Let’s face it. Lots of us ladies have been dreaming about the lavish, over-the-top, fairy-tale wedding since we were making veils out of toilet paper and bouquets out of our mom’s rose bushes (or maybe that’s just me).
Shehzaan and Zainab Chunara were on the same “big fancy wedding” track themselves, until a bitter reality brought them both from cake-tasting cloud 9 back to earth. Something started to make them feel incredibly guilty, and they had to get it off their chests.
In seeing the poverty plaguing the world around them, they simply could not find it in themselves to spend the nearly $30,000 that it costs for the average wedding these days.
“We began tallying up expenses and started to think it wasn’t worth putting that much money toward something that would only last a few days,” Shehzaan told TODAY.com. “We wanted to use the money for something that will have a lasting impact.”

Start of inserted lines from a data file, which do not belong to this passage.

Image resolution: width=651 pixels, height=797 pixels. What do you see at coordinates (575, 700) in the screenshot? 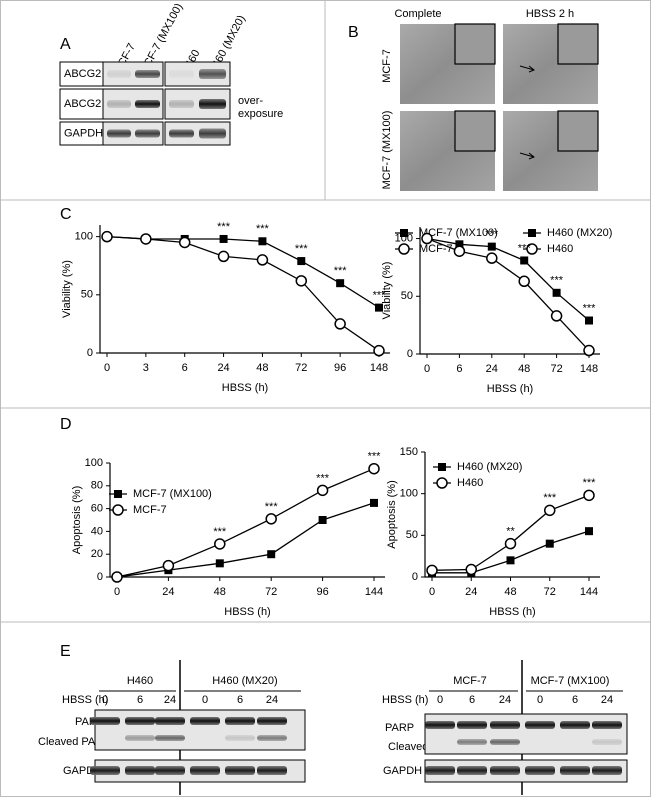
I see `time-label: 6` at bounding box center [575, 700].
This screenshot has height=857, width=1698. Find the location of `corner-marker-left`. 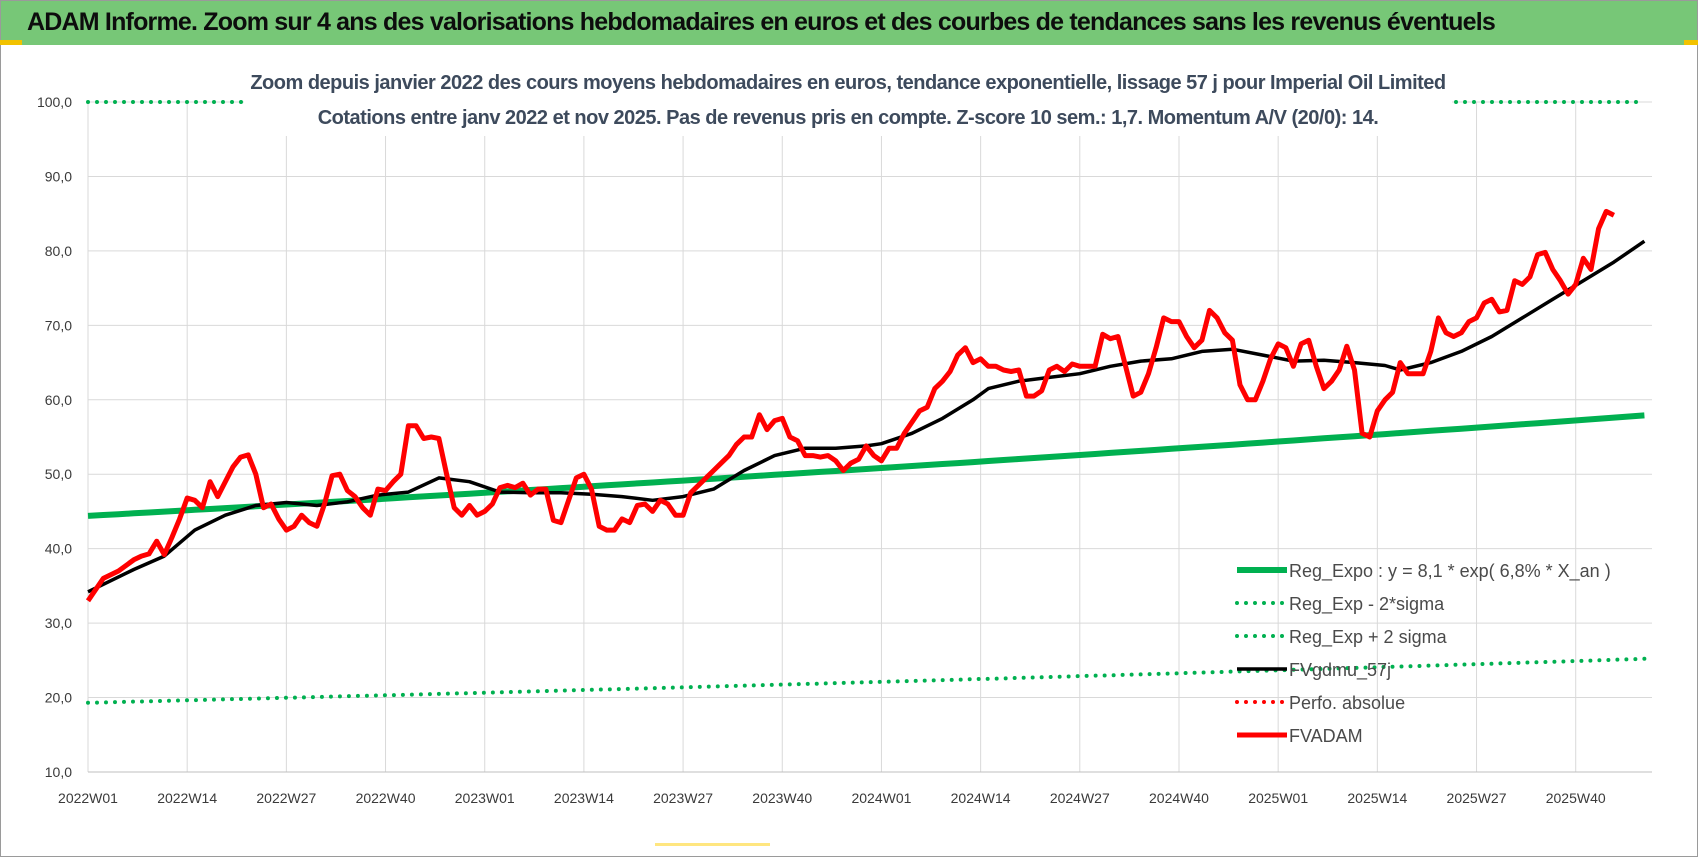

corner-marker-left is located at coordinates (11, 42).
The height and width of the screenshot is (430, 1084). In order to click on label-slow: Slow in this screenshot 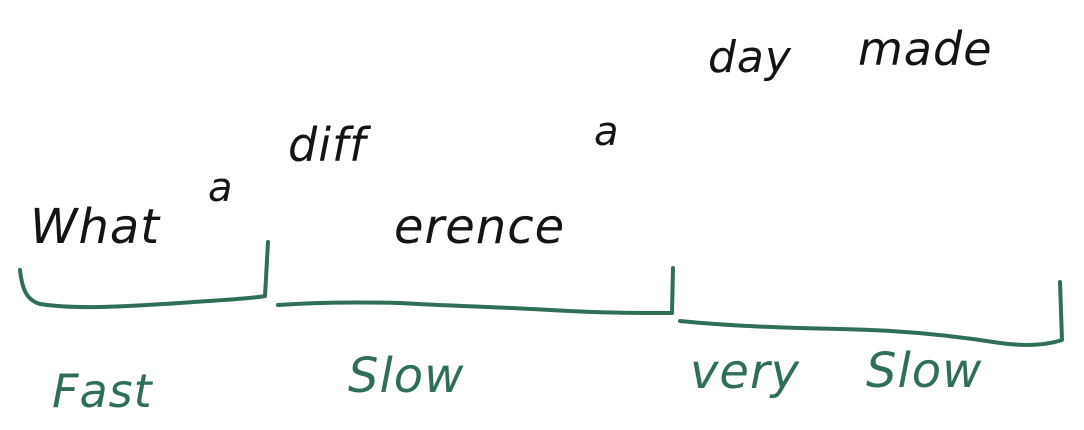, I will do `click(406, 376)`.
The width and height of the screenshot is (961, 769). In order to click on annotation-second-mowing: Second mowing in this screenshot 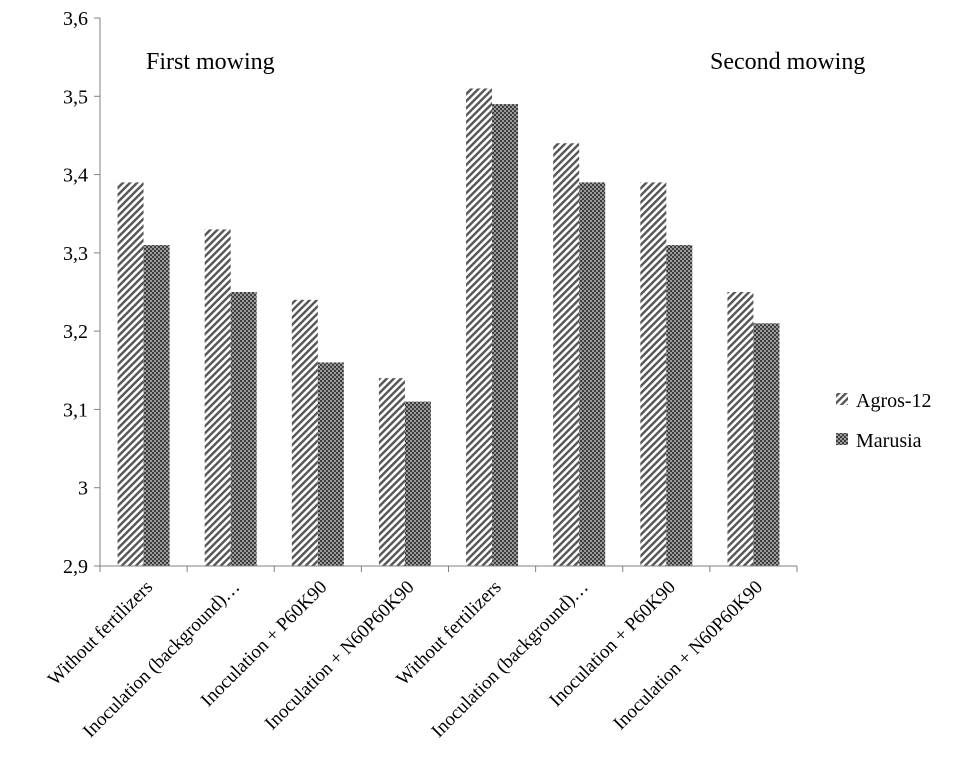, I will do `click(788, 62)`.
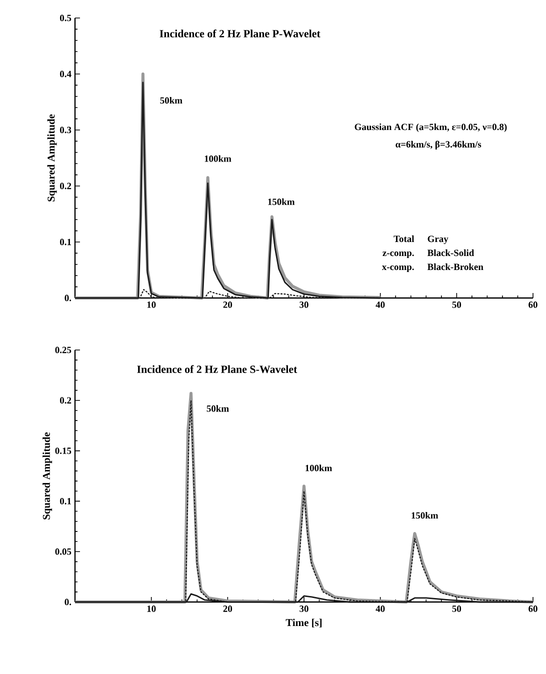 Image resolution: width=546 pixels, height=674 pixels. I want to click on annotation: Gaussian ACF (a=5km, ε=0.05, ν=0.8), so click(430, 128).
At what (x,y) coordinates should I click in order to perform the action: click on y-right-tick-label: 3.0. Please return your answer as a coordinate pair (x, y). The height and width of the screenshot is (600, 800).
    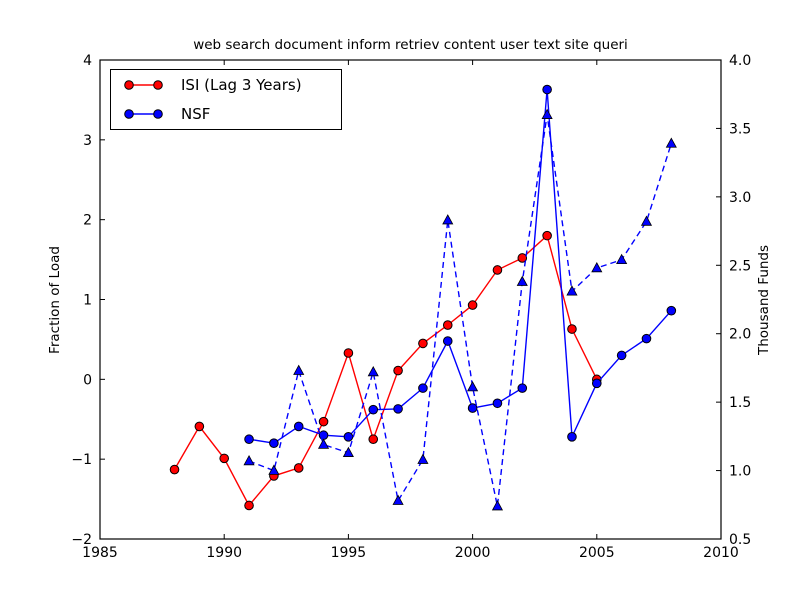
    Looking at the image, I should click on (740, 198).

So instead, the 24-year-old couple decided they would donate the money saved up for their wedding fund to the Aga Khan Foundation, an organization whose mission is to eradicate poverty through investing in “education, infrastructure and self-sustaining communities around the world.”
“Until you see it, you don’t know how good you have it,” said Zainab. She lived in India until she was twelve and has seen the devastating effects of poverty firsthand.
“I’ve seen poverty up close and it’s extremely heart-wrenching,” her husband added. “We felt like it was the right thing to do to give someone an opportunity to have clean water, an education and a roof over their head.”